▸ TASK TO COMPLETE:
In the passage about the Tyson-IBP cattle lawsuit, what penalty did the Alabama jury impose?

▸ SUPPLIED PASSAGE:
◇ ◇ ◇
Tyson is wrong on all points except that last one.

Milestone case. After buying IBP, the nation’s largest cattle killer for $2.9 billion in 2001, it was caught dead – and dead wrong – in the middle of what is being called the most important event in U.S. livestock history since the passage of the Packers & Stockyards Act of 1921.

In short, when Tyson bought IBP it also bought into Pickett vs. IBP, a 1996 civil lawsuit that alleged IBP was using its market clout to reduce prices paid for cattle not already in IBP’s pocket through direct ownership or contract purchase agreements.

If the world’s biggest chicken plucker was worried, it never let on.

Unanimous decision. Until Feb. 17 anyway, when an Alabama jury in the federal suit plugged it for a billion-and-change.

Then Tyson squawked like a hen headed for a beheading. It called the unanimous jury decision “only a temporary setback;” the $1.28 billion penalty an “advisory” award; and the cowboy plaintiffs low-down “activists.”

Poor, poor Tyson. The Alabama jury only did what its buddies at the USDA, the market’s legal protector, and friends at the National Cattlemen’s Beef Association, the industry’s self-proclaimed protector, failed to do for years.

It took an impartial look at the cattle market and declared it a manipulated, stinking mess.

By the numbers. In trial testimony, Auburn University ag economist C. Robert Taylor put a figure on what the manipulation cost cash cattle sellers.

According to Taylor, for every 100,000 head of captive supply cattle slaughtered by Tyson – estimated at half the 9.5 million head of cattle it slaughters each year – the packer sliced $5.62 per hundredweight off the price it would have paid in a fair, transparent market.

That means between early 1994 and late 2002, the period covered in the lawsuit, calculated Taylor, Tyson-IBP extracted $2.1 billion out of the hide of cattlemen who sold it cattle not under the control of Tyson.

Numbers stand test. During the trial, Tyson attorneys called witnesses they said would impugn Taylor’s numbers and plaintiffs’ claims that it was abusing the market.

Almost every witness, however, provided evidence supporting the cattlemen rather than Tyson.

For example, in explaining how Tyson used contract cattle to keep its kill lines humming, Bruce Bass, the company’s beef-buying boss, admitted Tyson often had more cattle lined up for slaughter than it could stuff through its plants.

When that happened, Bass confessed, he ordered Tyson’s 75-or-so cash market buyers to lower the price the firm offered spot market cattle sellers.
◇ ◇ ◇
▸ PROVIDED DATA:

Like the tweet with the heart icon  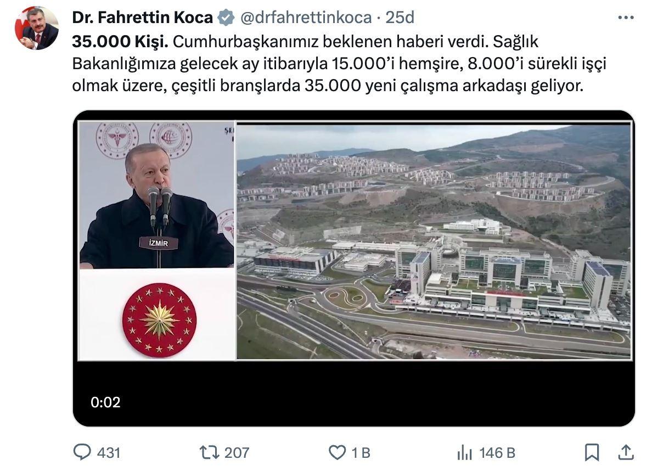(337, 452)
◇ ◇ ◇
▸ RESPONSE FOR THIS EXERCISE:
$1.28 billion